Furthermore, the domestic realities within South Africa present a major barrier to Indian foreign direct investment (FDI). Indian capital is highly mobile. Group Chairman of Tata or representatives from Mahindra do not invest based on sentimental stories about Mahatma Gandhi’s formative years in KwaZulu-Natal. They invest based on infrastructure reliability, labor flexibility, and currency stability. With South Africa's rolling blackouts and volatile Rand, Indian investors are quietly looking elsewhere—Vietnam, Indonesia, and even parts of North Africa are winning the capital flight war.
The Brutal Truth Behind the Diplomatic Press Release
Let us address the "People Also Ask" consensus regarding this diplomatic track.
Does India have a strong strategic partnership with South Africa?
On paper, yes. In practice, it is a low-priority relationship. India’s true strategic imperatives lie in securing its maritime borders, decoupling its technology sector from China, and deepening ties with the Gulf Cooperation Council (GCC) and the West. South Africa is a useful diplomatic voting block in multilateral forums, not a vital economic or military ally.
Are South African and Indian business sectors integrated?
Barely. Aside from a few notable exceptions in the pharmaceutical sector (like Cipla) and heavy industry (Tata), the integration is superficial.

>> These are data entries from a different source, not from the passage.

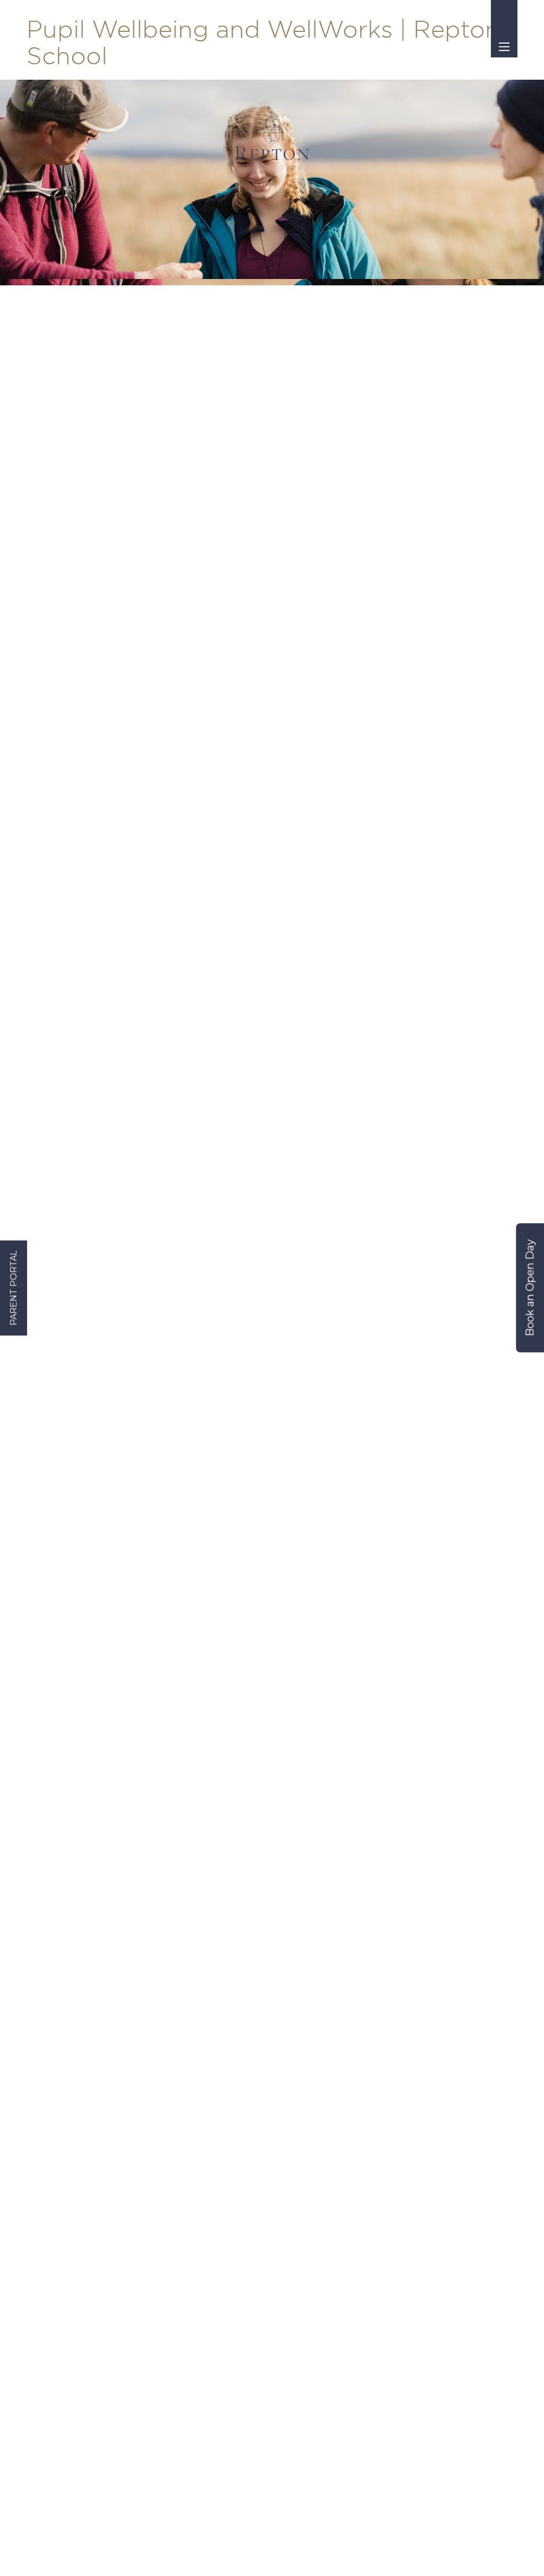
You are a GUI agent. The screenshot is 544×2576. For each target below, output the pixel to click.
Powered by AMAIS (395, 2549)
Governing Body (268, 2100)
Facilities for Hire (454, 2211)
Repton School (450, 2081)
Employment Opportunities (81, 2361)
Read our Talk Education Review (295, 2247)
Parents (42, 2305)
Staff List (253, 2081)
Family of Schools (455, 2100)
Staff (36, 2323)
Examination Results (277, 2155)
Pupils (39, 2342)
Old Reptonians (452, 2118)
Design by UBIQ (332, 2549)
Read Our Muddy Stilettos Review (298, 2222)
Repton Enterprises (459, 2155)
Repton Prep (446, 2062)
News (247, 2174)
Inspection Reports (273, 2118)
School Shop (260, 2137)
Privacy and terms (257, 2549)
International (446, 2174)
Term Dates (259, 2062)
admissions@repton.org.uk (121, 2197)
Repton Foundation (459, 2137)
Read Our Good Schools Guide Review (306, 2198)
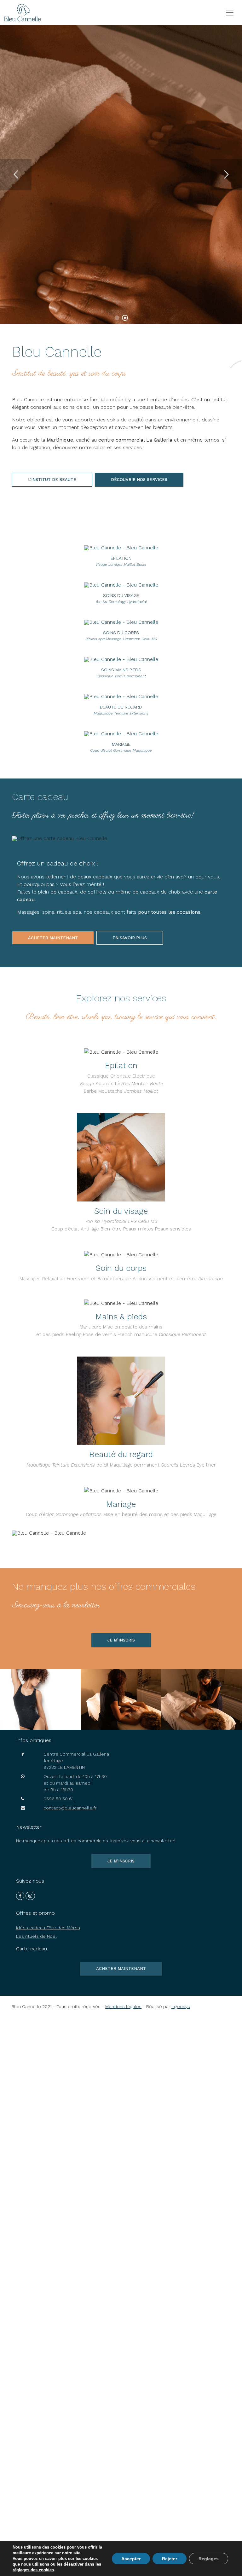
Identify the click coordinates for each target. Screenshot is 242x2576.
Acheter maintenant (53, 937)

Mid-tier companies on both sides face immense hurdles. Indian businesses struggle with South African visa backlogs and security concerns, while South African companies find India’s complex state-level regulations and tariff barriers nearly impossible to penetrate without massive local political patronage.
If this relationship were truly thriving, we would see a massive influx of joint ventures in green hydrogen, digital public infrastructure, and defense manufacturing. Instead, we get agreements to cooperate on "cultural exchanges" and "agricultural technology sharing"—the international diplomacy equivalent of participation trophies.
The Cost of the Contrarian Reality
Admitting that the South Africa-India relationship is underperforming comes with a downside. It forces both nations to confront uncomfortable truths. For India, it means acknowledging that its footprint in Africa is heavily lagging behind China’s deeply entrenched infrastructure-for-resource deals. For South Africa, it means realizing that ideological affinity cannot substitute for structural economic reform.
If you want to build a real economic engine between these two countries, stop talking about history. Stop referencing the 1997 Red Fort Declaration. Stop pretending that belonging to the same alphabet-soup of acronyms (IBSA, BRICS, G20) solves localized economic friction.
Governments do not create trade; they get out of the way of it. Until New Delhi slashes tariffs on South African agricultural products and Pretoria simplifies its visa regimes and labor mandates for foreign technical experts, the bilateral relationship will remain exactly what it is today: a convenient photo opportunity for politicians looking to look statesmanlike on the international stage.
The speeches will continue. The bilateral trade figures will languish. The reality remains undefeated.